At this meeting, Byrne and was as Head Delegate for the Wicklow Committee. Thomas Murray's information tells that Byrne established networks of contacts between the Leinster committee and the Cork United Irishmen along with other contacts in Munster. Sometime in 1797, Byrne married Rosanna Hoey by whom he fathered a daughter, Mary.

==Arrest and imprisonment==
Byrne's career came to an end when he with fourteen other Leinster delegates were arrested on 12 March 1798 at the house of Oliver Bond. They had been betrayed by Thomas Reynolds, treasurer of Kildare United Irishmen and member of the provincial committee. Reynolds had been informed that plans for an insurrection were about to be finalised by the committee. Byrne was arrested in possession of incriminating documents which were described by Attorney-General Arthur Wolfe as being: ' ... very treasonable printed papers'.
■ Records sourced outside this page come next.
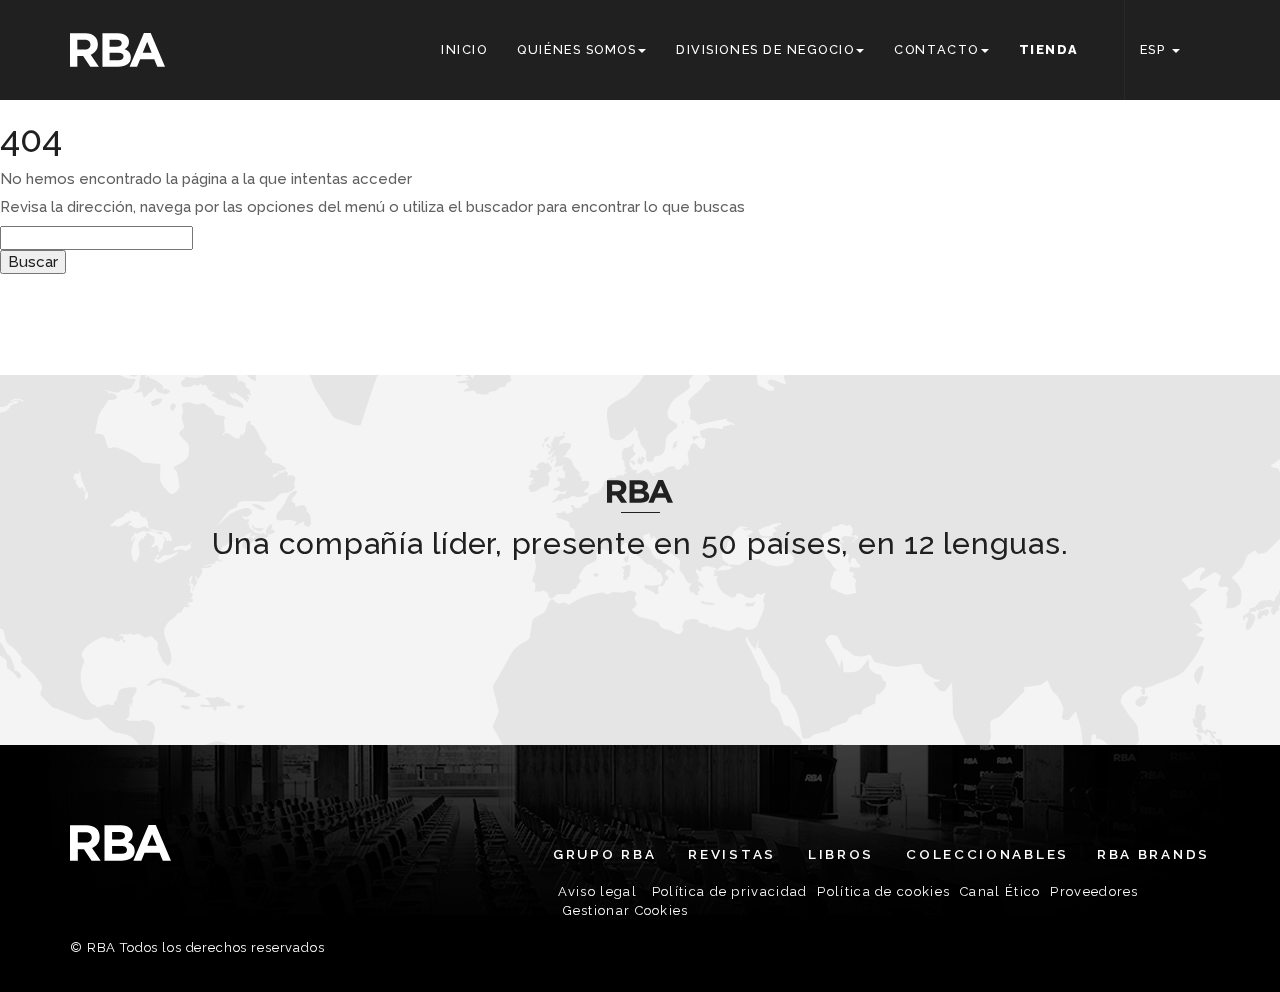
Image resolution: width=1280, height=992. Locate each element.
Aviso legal (597, 891)
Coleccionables (987, 854)
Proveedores (1094, 891)
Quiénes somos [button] (576, 49)
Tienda (1049, 49)
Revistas (732, 854)
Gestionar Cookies (626, 910)
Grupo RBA (604, 854)
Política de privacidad (730, 891)
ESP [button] (1155, 49)
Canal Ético (1000, 891)
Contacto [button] (936, 49)
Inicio (464, 49)
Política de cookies (883, 891)
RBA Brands (1153, 854)
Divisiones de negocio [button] (765, 49)
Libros (841, 854)
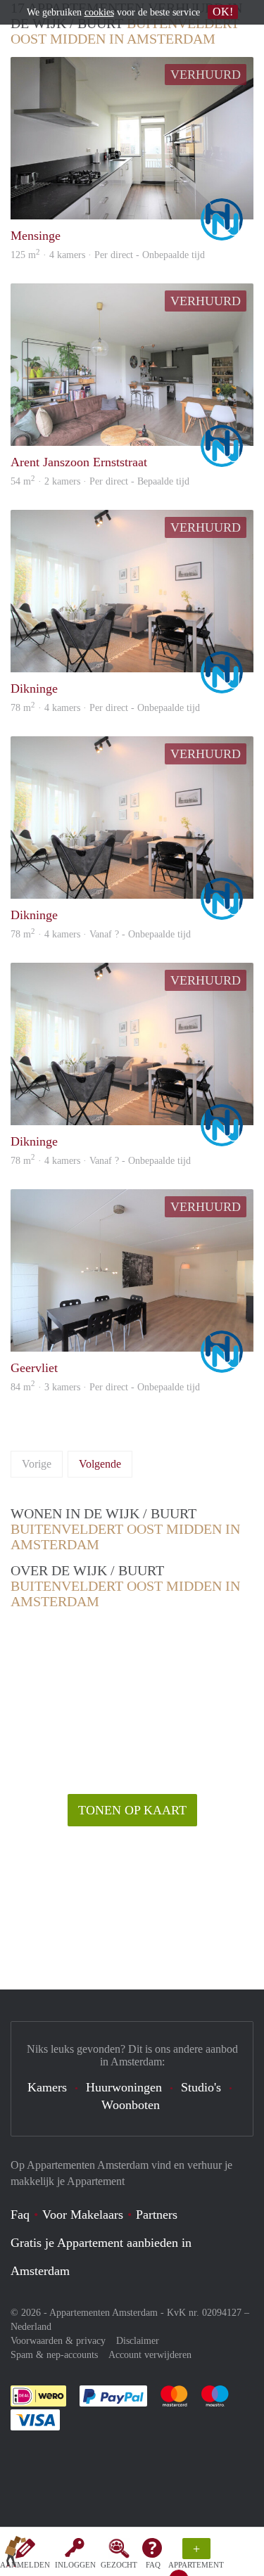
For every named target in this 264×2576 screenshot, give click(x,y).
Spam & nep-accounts (54, 2355)
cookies (99, 12)
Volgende (100, 1464)
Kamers (47, 2087)
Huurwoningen (124, 2087)
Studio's (201, 2087)
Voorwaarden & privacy (58, 2340)
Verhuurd (205, 75)
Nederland (31, 2326)
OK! (223, 12)
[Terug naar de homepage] (15, 2554)
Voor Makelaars (82, 2214)
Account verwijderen (149, 2355)
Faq (20, 2214)
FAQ (153, 2565)
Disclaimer (137, 2340)
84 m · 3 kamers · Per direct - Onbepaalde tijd (105, 1387)
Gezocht (119, 2565)
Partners (156, 2214)
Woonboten (130, 2105)
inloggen (75, 2565)
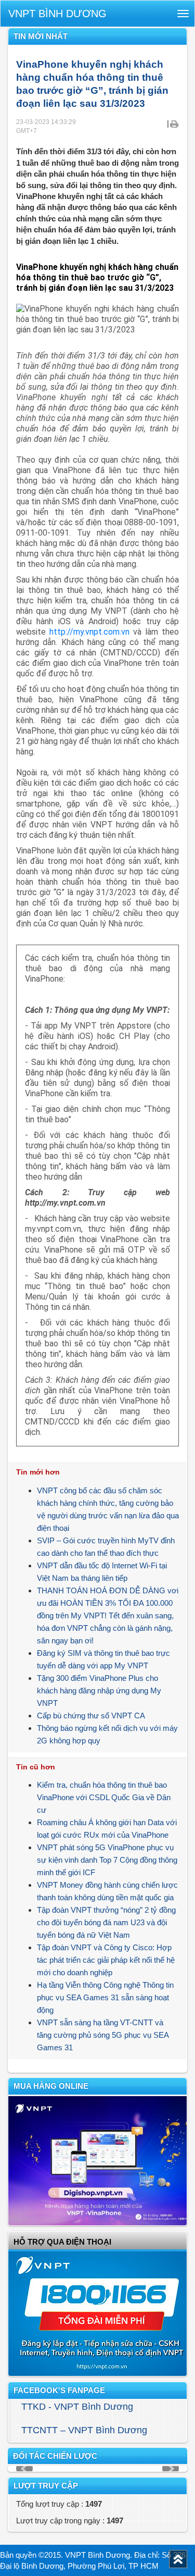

On 4 July, Byrne with four others was brought before a commission of oyer and terminer on charges of high treason. The case mounted by the state against him was based principally on the evidence of Reynolds and also that given by his former comrade William Miller of Powerscourt. The weight of the evidence was overwhelming, rendering an effective defence impossible.

Byrne's lawyer, John Philpot Curran KC, the leading defence counsel of the age, attempted to cast Reynold's character and motives in a foul light but it was futile.

==Execution==
Byrne was convicted of high treason and executed on 25 July 1798 at Gallows Hill near Wicklow.

In his last days, efforts were made to spare Byrne's life if he would only express regret for his actions and accuse Lord Edward Fitzgerald for having led him to this point. He refused, meeting his end with great dignity and stoicism. The Dublin Magazine noted that William: ' ... met his fate with a degree of courage perhaps unequalled'. For his service to the state, Reynolds was honoured by Dublin Corporation with the freedom of the city on October 19, 1798, spending much of his life thereafter in fear of assassination.